Goal
Filter the records below and copy out every line that contains the word "screenshot".

[Stored entries]
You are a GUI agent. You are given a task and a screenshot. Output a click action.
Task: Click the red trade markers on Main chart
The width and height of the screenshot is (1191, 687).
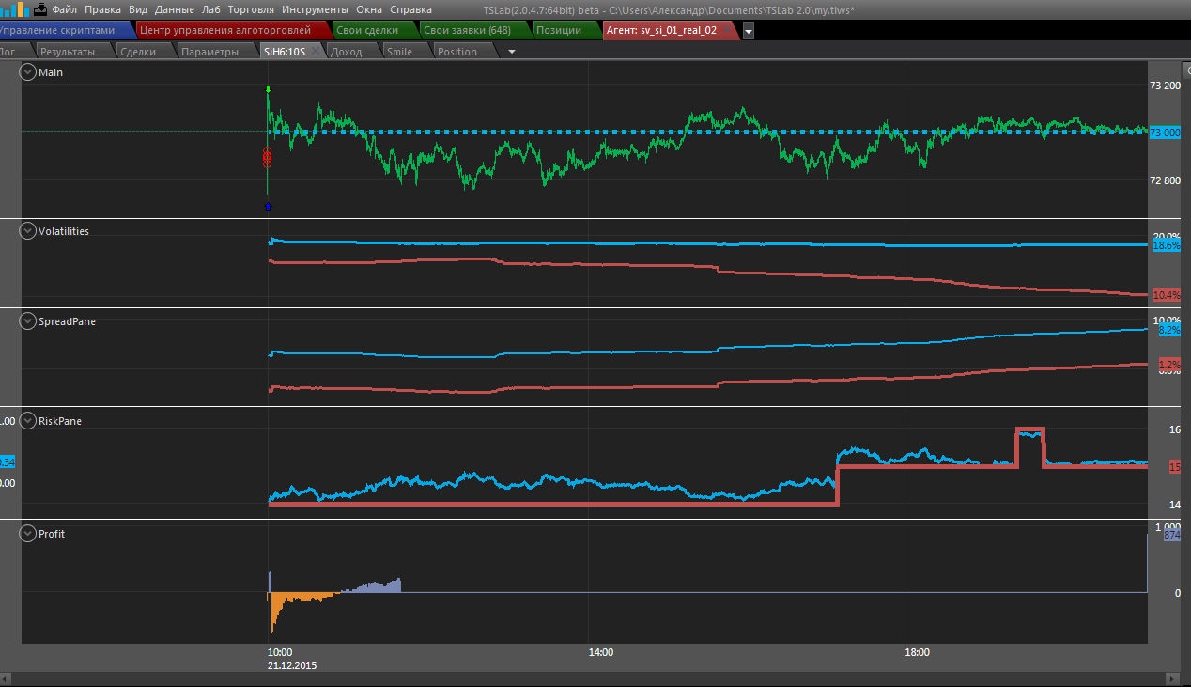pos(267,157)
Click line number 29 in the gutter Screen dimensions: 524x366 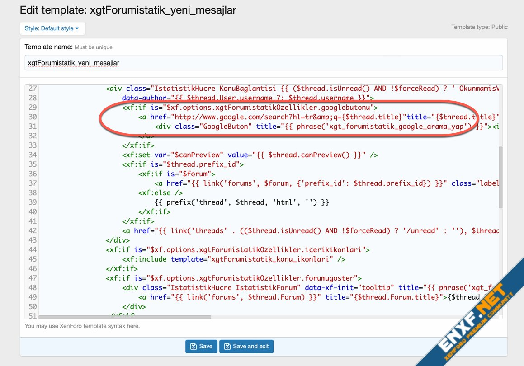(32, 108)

Final result
You are a GUI agent. You are given a task and a screenshot. Output a click action.
The width and height of the screenshot is (1191, 687).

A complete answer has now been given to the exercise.